- [What is required]:
In the data below, find the line that contains "Where should I click to: Open the 滤镜" and the line that contains "has height=797, width=1445.". Copy both, plus every line between them, exactly.

- [Dataset records]:

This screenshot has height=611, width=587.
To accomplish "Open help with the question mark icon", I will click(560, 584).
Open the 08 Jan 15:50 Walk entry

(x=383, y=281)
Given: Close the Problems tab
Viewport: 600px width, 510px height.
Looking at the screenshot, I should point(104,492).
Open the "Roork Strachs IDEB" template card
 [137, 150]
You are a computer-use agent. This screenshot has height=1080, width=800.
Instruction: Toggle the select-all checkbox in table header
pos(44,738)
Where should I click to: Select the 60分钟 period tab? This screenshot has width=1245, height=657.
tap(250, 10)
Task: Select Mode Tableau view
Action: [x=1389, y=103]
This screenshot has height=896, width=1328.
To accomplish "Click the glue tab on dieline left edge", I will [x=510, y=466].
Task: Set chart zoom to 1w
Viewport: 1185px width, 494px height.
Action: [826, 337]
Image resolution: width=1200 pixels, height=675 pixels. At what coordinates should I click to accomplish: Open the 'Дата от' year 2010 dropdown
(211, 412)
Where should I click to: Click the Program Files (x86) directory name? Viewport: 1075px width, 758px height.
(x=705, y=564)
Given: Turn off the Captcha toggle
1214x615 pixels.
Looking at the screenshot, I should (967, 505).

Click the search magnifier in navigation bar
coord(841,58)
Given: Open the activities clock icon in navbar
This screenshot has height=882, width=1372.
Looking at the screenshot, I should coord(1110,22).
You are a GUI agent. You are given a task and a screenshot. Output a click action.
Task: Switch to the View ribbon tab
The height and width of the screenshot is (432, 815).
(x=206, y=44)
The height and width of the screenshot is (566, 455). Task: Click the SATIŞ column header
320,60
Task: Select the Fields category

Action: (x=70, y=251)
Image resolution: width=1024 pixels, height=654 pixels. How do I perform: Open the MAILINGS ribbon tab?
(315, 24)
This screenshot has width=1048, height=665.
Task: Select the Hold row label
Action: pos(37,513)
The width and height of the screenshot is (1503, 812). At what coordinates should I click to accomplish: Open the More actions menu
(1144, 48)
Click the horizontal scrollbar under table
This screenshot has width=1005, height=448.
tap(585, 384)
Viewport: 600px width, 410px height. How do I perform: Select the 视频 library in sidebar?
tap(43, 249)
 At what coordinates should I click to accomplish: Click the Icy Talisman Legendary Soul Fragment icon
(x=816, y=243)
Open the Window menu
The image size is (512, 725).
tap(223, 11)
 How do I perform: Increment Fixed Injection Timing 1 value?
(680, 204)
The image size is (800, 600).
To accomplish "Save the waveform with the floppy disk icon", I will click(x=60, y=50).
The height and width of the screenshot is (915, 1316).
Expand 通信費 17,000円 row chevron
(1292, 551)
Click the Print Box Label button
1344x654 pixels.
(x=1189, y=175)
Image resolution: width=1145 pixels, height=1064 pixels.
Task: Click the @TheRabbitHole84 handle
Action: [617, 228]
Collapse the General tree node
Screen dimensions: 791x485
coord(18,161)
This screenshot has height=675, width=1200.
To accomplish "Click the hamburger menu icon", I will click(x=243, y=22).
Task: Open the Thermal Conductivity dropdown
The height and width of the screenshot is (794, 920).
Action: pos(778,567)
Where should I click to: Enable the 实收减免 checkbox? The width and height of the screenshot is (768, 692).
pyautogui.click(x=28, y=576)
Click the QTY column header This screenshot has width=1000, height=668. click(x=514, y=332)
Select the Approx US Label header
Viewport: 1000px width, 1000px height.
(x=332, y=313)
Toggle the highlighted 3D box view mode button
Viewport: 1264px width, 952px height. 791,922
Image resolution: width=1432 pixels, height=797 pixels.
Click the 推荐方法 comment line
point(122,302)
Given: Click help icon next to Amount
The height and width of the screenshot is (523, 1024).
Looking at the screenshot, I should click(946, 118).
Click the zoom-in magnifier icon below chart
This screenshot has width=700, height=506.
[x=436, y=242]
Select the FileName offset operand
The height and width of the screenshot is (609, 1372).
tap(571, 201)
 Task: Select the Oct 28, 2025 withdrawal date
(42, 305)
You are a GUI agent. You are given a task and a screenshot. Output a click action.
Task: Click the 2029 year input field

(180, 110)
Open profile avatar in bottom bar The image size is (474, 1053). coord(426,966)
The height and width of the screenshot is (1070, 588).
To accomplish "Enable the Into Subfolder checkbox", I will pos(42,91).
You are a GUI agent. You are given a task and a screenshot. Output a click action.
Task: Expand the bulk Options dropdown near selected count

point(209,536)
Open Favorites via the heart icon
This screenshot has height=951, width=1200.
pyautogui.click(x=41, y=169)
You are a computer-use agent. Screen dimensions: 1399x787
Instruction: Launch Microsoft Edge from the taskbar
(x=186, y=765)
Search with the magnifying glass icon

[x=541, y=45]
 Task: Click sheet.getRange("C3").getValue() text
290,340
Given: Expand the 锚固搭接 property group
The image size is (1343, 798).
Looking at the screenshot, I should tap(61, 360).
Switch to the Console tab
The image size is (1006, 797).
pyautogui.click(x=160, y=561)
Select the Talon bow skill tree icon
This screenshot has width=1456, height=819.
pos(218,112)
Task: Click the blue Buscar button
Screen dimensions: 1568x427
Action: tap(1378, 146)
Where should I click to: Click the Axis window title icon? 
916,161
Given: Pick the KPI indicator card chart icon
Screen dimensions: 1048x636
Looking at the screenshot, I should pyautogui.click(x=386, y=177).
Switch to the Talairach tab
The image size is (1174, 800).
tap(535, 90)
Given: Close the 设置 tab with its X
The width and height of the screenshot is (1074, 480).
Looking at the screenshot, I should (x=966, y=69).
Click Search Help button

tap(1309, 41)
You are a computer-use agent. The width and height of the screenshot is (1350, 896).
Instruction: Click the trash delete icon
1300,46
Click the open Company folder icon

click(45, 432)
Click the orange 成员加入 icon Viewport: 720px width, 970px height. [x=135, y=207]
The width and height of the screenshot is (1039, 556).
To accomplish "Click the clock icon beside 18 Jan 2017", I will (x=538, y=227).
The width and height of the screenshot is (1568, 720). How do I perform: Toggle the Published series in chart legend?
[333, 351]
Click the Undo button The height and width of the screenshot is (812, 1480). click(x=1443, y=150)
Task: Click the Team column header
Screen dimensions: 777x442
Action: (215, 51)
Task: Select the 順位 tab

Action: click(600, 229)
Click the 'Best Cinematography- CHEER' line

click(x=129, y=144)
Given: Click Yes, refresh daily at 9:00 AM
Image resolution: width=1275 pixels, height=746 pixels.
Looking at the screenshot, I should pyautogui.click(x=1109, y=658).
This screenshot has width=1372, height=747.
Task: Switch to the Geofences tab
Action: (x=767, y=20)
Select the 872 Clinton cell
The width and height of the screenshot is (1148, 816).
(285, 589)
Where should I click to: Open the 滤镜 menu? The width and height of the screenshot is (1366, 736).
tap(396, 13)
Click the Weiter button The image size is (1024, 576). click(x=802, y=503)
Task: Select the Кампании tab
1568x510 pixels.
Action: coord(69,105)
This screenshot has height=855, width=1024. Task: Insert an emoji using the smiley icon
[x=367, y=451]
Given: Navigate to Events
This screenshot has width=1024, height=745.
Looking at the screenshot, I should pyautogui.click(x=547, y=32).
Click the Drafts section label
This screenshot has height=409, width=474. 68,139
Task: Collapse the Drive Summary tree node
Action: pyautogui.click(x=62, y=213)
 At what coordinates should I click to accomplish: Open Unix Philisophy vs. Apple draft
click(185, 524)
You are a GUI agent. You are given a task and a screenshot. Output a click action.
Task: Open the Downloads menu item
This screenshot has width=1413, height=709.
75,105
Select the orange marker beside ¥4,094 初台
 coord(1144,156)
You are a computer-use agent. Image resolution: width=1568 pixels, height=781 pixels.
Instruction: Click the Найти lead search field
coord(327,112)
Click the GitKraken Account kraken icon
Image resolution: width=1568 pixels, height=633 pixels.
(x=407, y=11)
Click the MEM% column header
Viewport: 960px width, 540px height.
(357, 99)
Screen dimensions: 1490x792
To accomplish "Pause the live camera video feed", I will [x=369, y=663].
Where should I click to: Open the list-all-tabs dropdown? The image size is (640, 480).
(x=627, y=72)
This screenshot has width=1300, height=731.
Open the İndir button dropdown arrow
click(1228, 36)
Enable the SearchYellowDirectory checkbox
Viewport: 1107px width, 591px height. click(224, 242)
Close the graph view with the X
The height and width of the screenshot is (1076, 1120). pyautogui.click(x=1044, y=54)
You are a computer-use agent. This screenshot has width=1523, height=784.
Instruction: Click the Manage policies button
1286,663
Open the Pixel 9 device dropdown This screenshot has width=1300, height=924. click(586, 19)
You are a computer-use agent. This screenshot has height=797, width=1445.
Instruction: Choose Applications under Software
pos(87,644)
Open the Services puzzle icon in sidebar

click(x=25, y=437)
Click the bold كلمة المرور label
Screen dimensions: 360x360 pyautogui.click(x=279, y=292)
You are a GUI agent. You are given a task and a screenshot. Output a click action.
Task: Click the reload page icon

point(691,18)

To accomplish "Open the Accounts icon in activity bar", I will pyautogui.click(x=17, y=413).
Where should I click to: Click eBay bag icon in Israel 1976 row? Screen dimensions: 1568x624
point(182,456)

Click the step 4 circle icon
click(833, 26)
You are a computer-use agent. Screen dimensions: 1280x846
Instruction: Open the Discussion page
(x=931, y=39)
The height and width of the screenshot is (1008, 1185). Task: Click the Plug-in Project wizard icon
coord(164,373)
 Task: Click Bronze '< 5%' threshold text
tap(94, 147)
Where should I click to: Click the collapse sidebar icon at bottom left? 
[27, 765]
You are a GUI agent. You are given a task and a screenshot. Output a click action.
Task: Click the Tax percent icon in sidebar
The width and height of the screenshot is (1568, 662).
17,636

- [Your solution]:
Where should I click to: Open the 滤镜 menu? The width and height of the screenshot is (1366, 736).
tap(396, 13)
Click the Weiter button The image size is (1024, 576). click(x=802, y=503)
Task: Select the Кампании tab
1568x510 pixels.
Action: coord(69,105)
This screenshot has height=855, width=1024. Task: Insert an emoji using the smiley icon
[x=367, y=451]
Given: Navigate to Events
This screenshot has width=1024, height=745.
Looking at the screenshot, I should pyautogui.click(x=547, y=32).
Click the Drafts section label
This screenshot has height=409, width=474. 68,139
Task: Collapse the Drive Summary tree node
Action: pyautogui.click(x=62, y=213)
 At what coordinates should I click to accomplish: Open Unix Philisophy vs. Apple draft
click(185, 524)
You are a GUI agent. You are given a task and a screenshot. Output a click action.
Task: Open the Downloads menu item
This screenshot has width=1413, height=709.
75,105
Select the orange marker beside ¥4,094 初台
 coord(1144,156)
You are a computer-use agent. Image resolution: width=1568 pixels, height=781 pixels.
Instruction: Click the Найти lead search field
coord(327,112)
Click the GitKraken Account kraken icon
Image resolution: width=1568 pixels, height=633 pixels.
(x=407, y=11)
Click the MEM% column header
Viewport: 960px width, 540px height.
(357, 99)
Screen dimensions: 1490x792
To accomplish "Pause the live camera video feed", I will [x=369, y=663].
Where should I click to: Open the list-all-tabs dropdown? The image size is (640, 480).
(x=627, y=72)
This screenshot has width=1300, height=731.
Open the İndir button dropdown arrow
click(1228, 36)
Enable the SearchYellowDirectory checkbox
Viewport: 1107px width, 591px height. click(224, 242)
Close the graph view with the X
The height and width of the screenshot is (1076, 1120). pyautogui.click(x=1044, y=54)
You are a computer-use agent. This screenshot has width=1523, height=784.
Instruction: Click the Manage policies button
1286,663
Open the Pixel 9 device dropdown This screenshot has width=1300, height=924. click(586, 19)
You are a computer-use agent. This screenshot has height=797, width=1445.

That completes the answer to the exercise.